Pandhi and collaborators (arXiv 2602.22309, February 2026) report 3.2 years of monitoring FRB 20220529A with CHIME. The dispersion measure is declining steadily at approximately 0.9 parsecs per cubic centimeter per year — a 3.5% decrease in the local electron column density over the observation period. The environment around the burst source is thinning out.
The decline is not noise. It persists across the full monitoring campaign, superimposed with shorter-term excursions on timescales of weeks to months. The Faraday rotation measure — sensitive to the magnetic field weighted by electron density — also varies, confirming a magnetized, evolving environment. The magnetic field strength is around 3.4 milligauss, strong by interstellar standards. Scattering properties fluctuate on timescales from weeks to years, indicating structure in the surrounding plasma on multiple spatial scales.
The picture that emerges is a fast radio burst engine embedded in an expanding supernova remnant — the debris shell from a stellar explosion that created the compact object producing the bursts. As the remnant expands, the electron density along the line of sight decreases. The rate of decline constrains the remnant's age: years to centuries, making this a young system. The magnetization, the scattering, and the dynamic variations all fit a dense, structured, expanding plasma shell surrounding the source.
This is watching an environment clear in real time. The supernova scattered electrons and magnetic fields around the newborn compact object. Those electrons disperse the radio bursts, spreading each pulse across frequencies. As the shell expands and thins, the dispersion decreases. In decades to centuries, the environment will become transparent enough that the burst properties will be dominated by the interstellar medium rather than the local remnant. The source will look different — not because it changed, but because the veil is lifting.
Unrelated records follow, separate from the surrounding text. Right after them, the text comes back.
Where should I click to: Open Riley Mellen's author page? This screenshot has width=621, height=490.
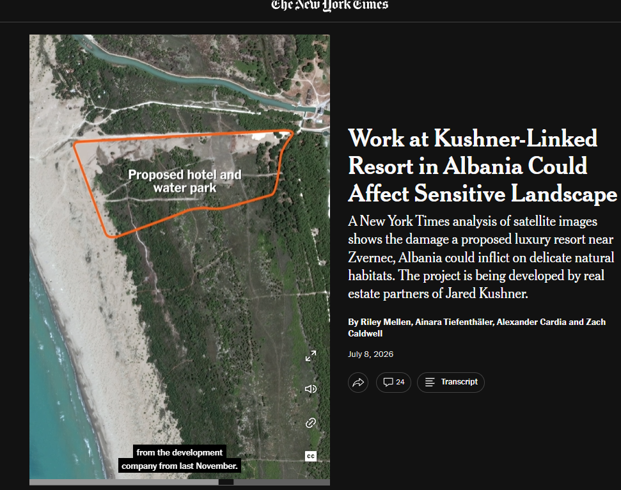pyautogui.click(x=386, y=322)
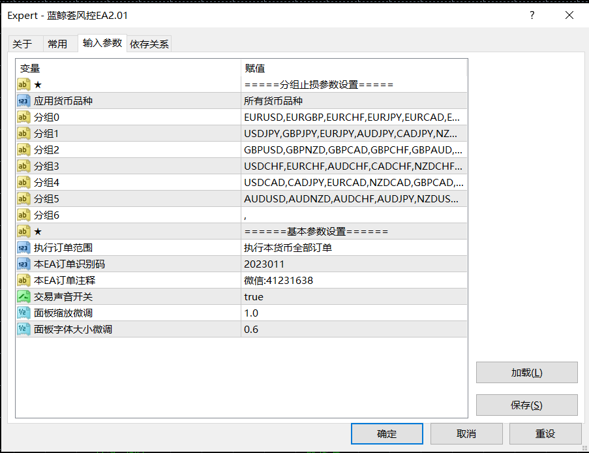This screenshot has width=589, height=453.
Task: Click the ab icon beside 分组6
Action: (24, 215)
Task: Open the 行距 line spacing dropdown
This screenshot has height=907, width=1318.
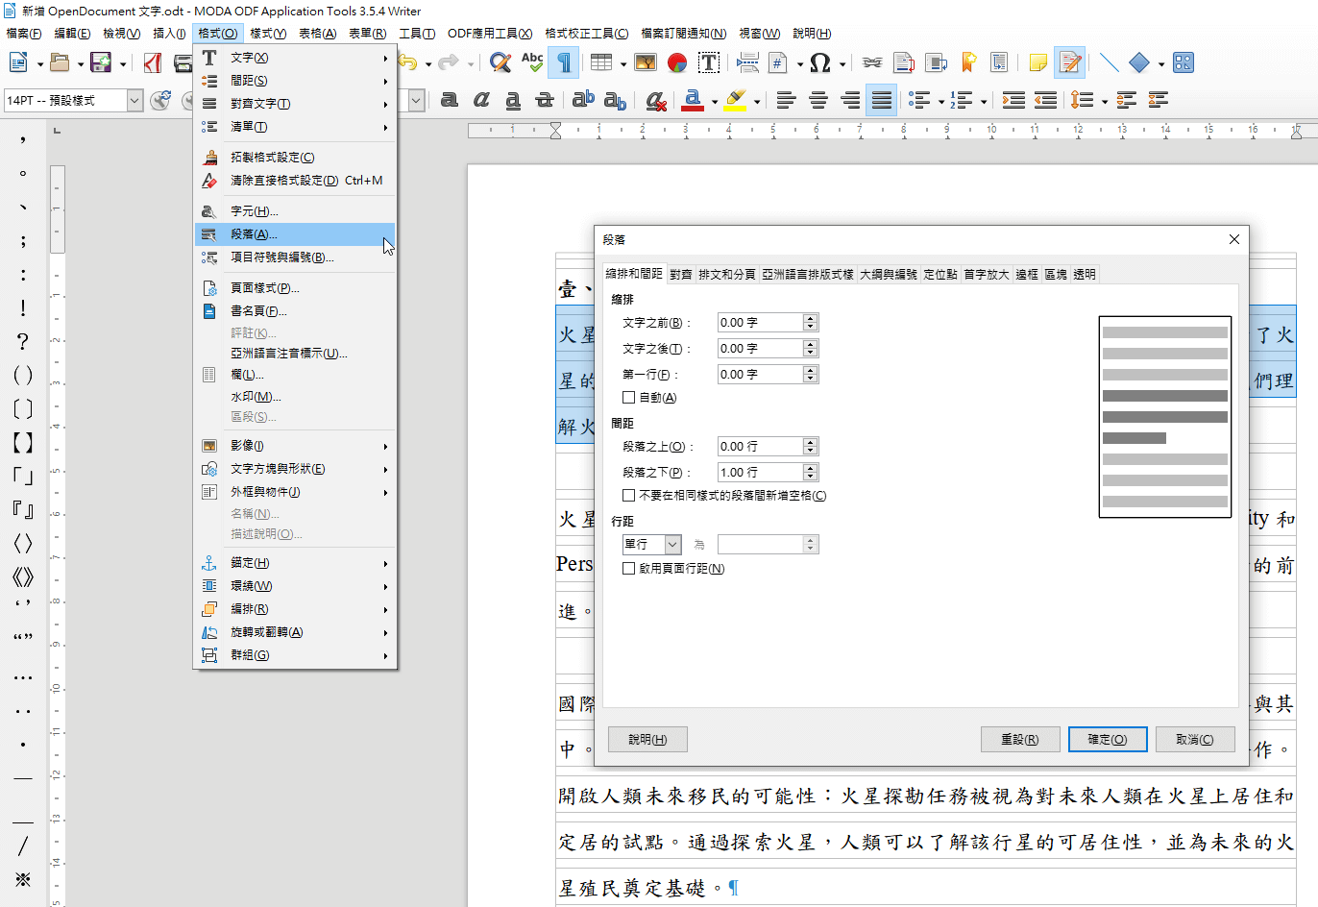Action: [672, 545]
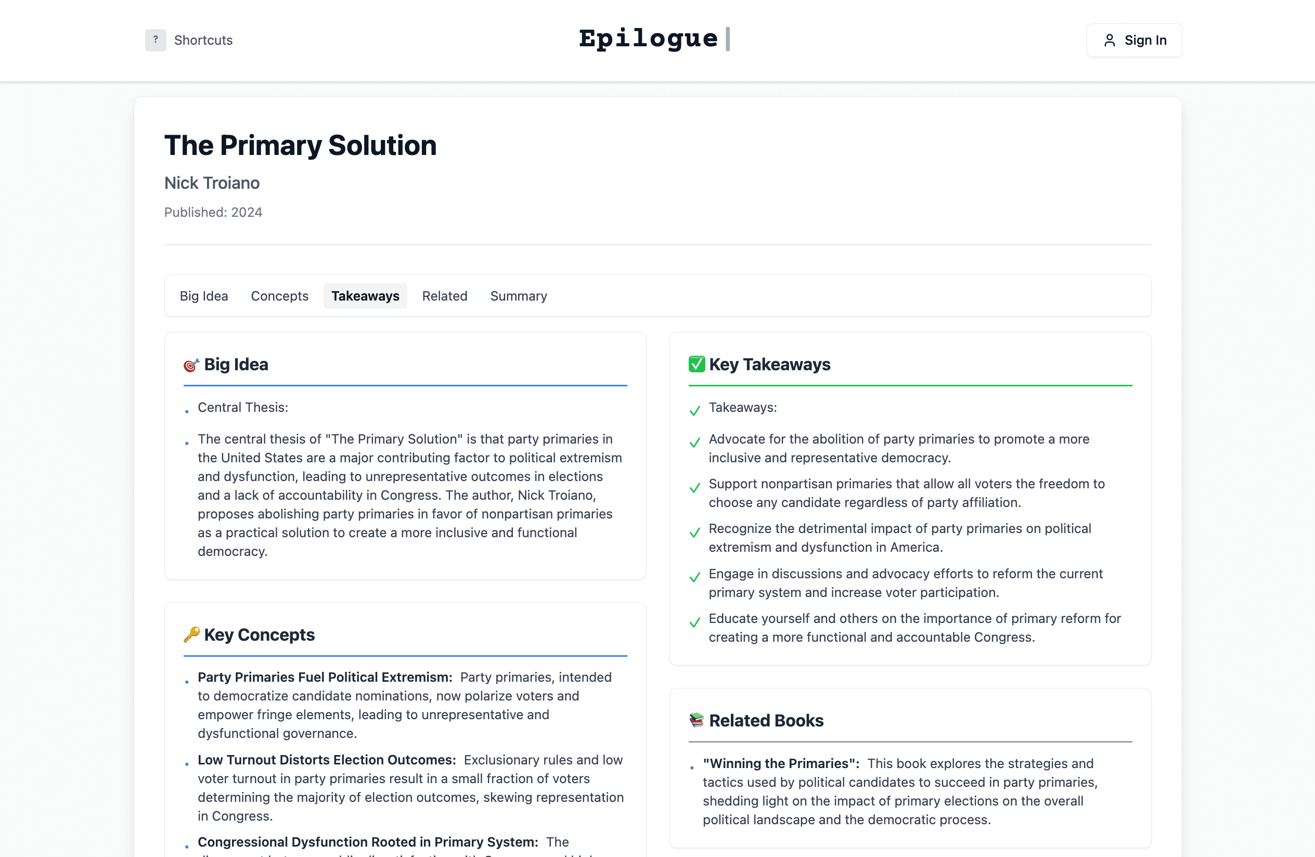The image size is (1315, 857).
Task: Click checkmark beside 'Recognize the detrimental impact' takeaway
Action: pos(695,532)
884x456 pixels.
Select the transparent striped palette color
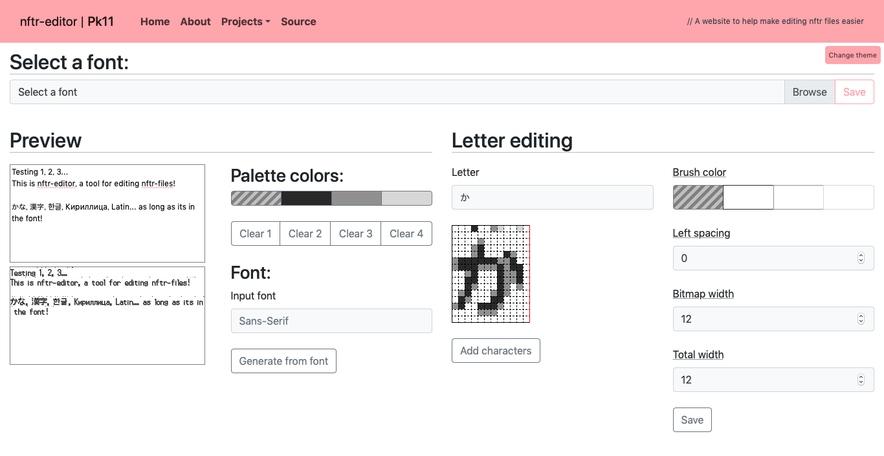coord(256,198)

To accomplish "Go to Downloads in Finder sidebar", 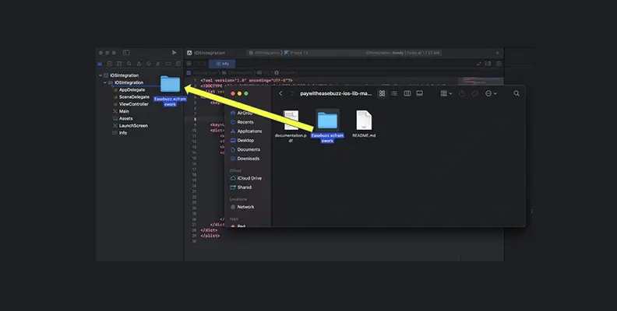I will 249,159.
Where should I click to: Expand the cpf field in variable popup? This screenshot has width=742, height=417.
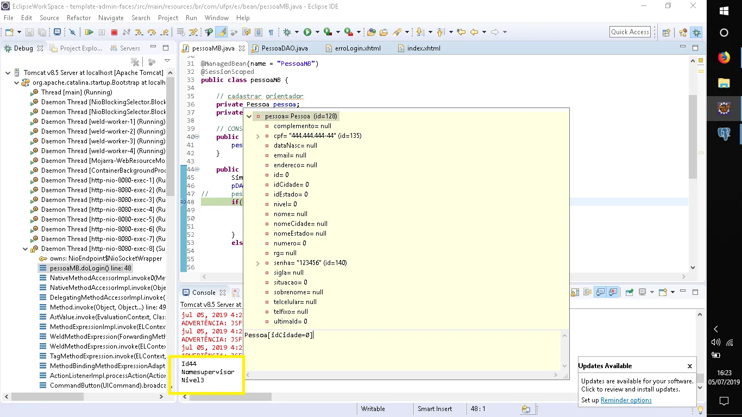point(258,136)
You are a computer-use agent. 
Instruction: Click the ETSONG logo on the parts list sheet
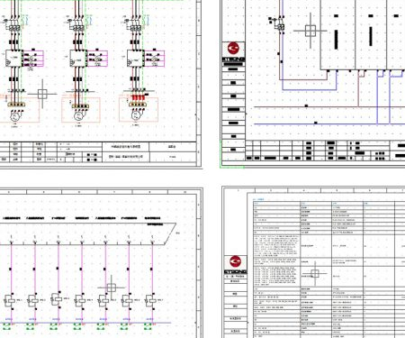235,264
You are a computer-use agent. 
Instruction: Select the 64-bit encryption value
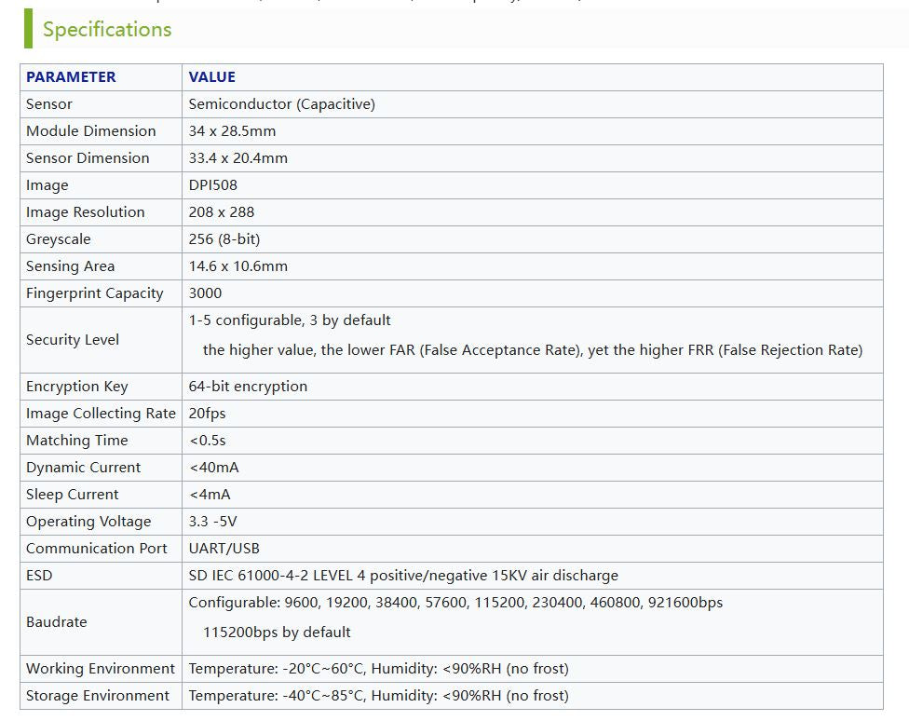(x=248, y=387)
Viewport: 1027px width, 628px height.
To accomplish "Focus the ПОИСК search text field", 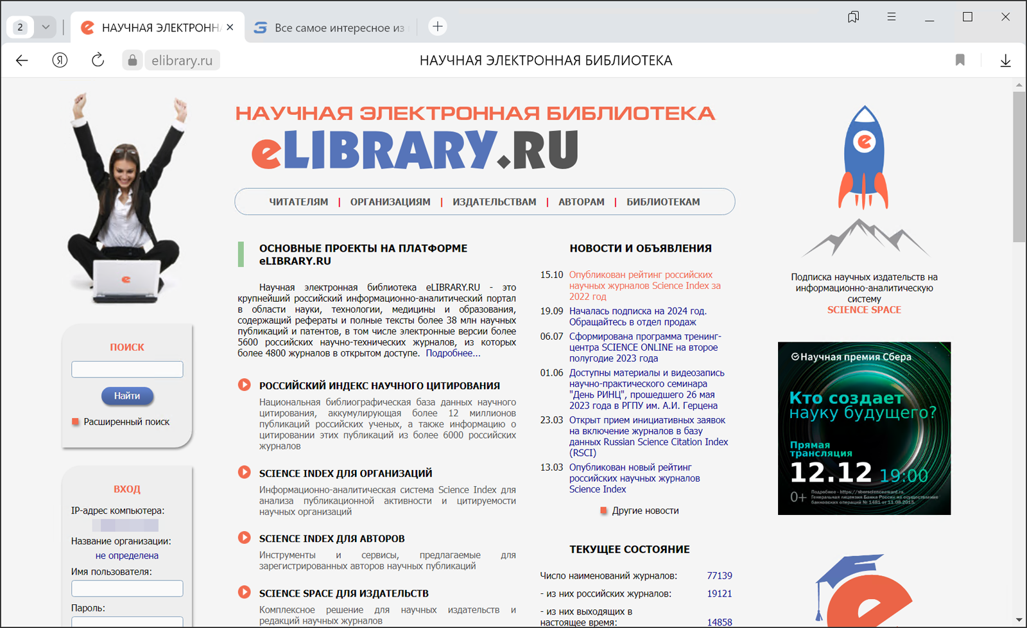I will pyautogui.click(x=127, y=369).
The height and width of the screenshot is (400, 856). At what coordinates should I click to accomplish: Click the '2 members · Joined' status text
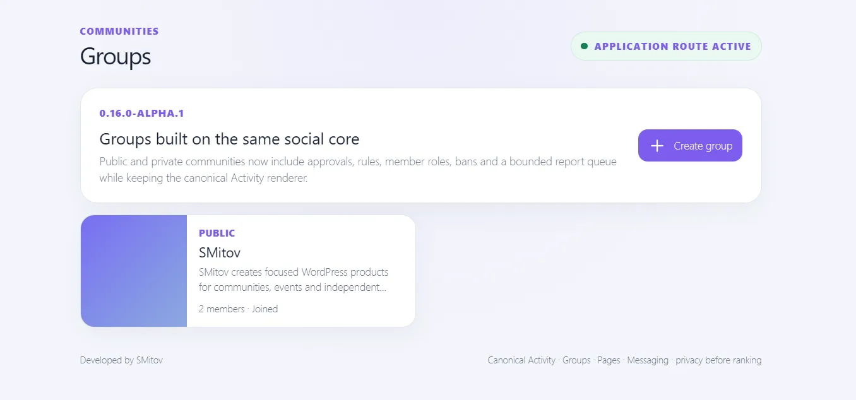coord(238,309)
The observation connects the burst engine to its birth event. Whatever created the compact object — a core-collapse supernova, a neutron star merger, an accretion-induced collapse — left debris. That debris is still close enough to imprint on every pulse. The declining dispersion measure is the debris announcing its departure: the forensic evidence of the explosion is expanding away from the crime scene at speeds we can measure by watching the signal clean up.